7.08.2010

Lighter than air! Plus an extra cup of cheese. So...the same as air, I guess.

Okay, I have taken a bit of grief regarding my being too lazy to type out the words "Last night's dinner" every time I want to show you...last night's dinner. Which is daily. I looked into it, and there is already a blog called Last Night's Dinner that I am now following. Her food photography is far superior, but she almost never says funny things about my daughter, so, your call.

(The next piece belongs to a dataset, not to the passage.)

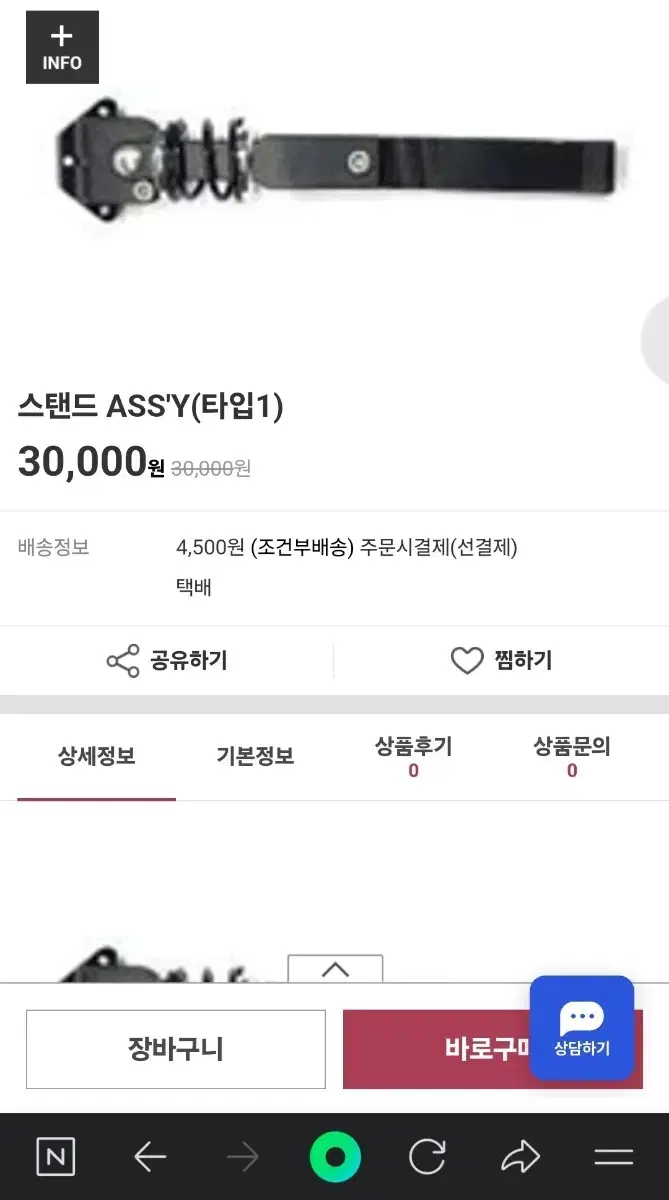Add item with 장바구니 button

pos(176,1049)
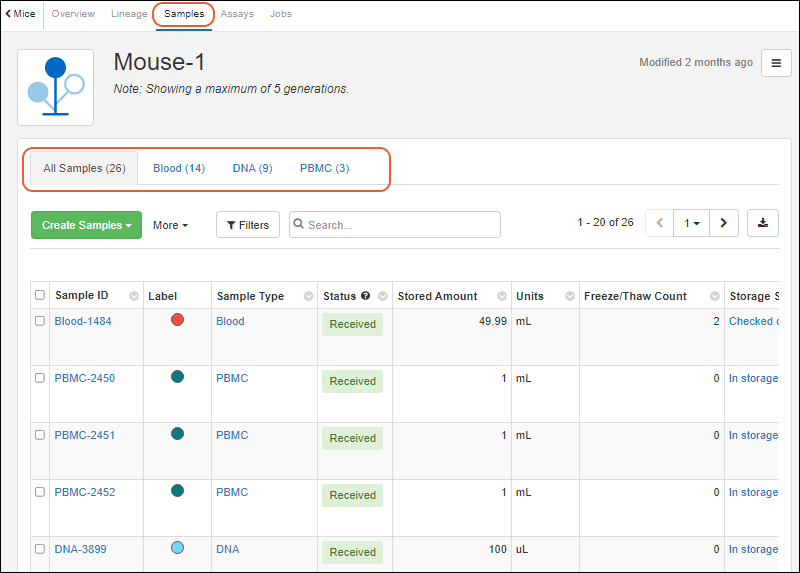This screenshot has height=573, width=800.
Task: Click the Status help question icon
Action: pos(366,296)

Anyway, (voting is now open for a better transitional phrase): Souffle class at Central Market. Cheese and mushroom souffles with grilled chicken and pork tenderloin. They split us up into teams for the souffle construction, and considering that our team was composed of a (purported) English major, science teacher, descendent of bakers, and know-it-all pushy-pants, we were amazingly inept at reading and following instructions. Remarkably, even. We doubled the amount of cheese called for in the the cheese souffle (confession: this may have simply been an instinct of mine) and messed up our mixtures of almond meal and sugar for the almond raspberry souffle.

We named him Fred.






It was all still really, really lovely. I used to be skeptical anytime I perused a souffle recipe, assuming that the French were being unnecessarily complicated, but then I tasted that...pillow...made of cheese....

(Takes a moment.)

Yes, back. Sorry. The souffle class also delivered the food epiphany I was looking for with mayonnaise the other day, but in an unexpected form: mushrooms can actually be the base of a really delicious construction. I finished my mushroom souffle. And I liked it. DO YOU HEAR THAT, WORLD? I LIKED MUSHROOMS ONE TIME. So if you're interested feeding me fungus in the future, I suggest the souffle as the ideal vehicle.

As far as Anna goes today, I've recently realized that by having a baby/toddler you are essentially saying, "I would like it if my house constantly looked like a very bizarre crime scene."

Something...strange happened here.

2 comments:

  1. Are you moonlighting with CSI again? I told you not to stretch yourself too far. You're only human!

    ReplyDelete
  2. Anna! In the bedroom! With the Pepperidge Farm cookie!

    At last, Honker, you will have justice.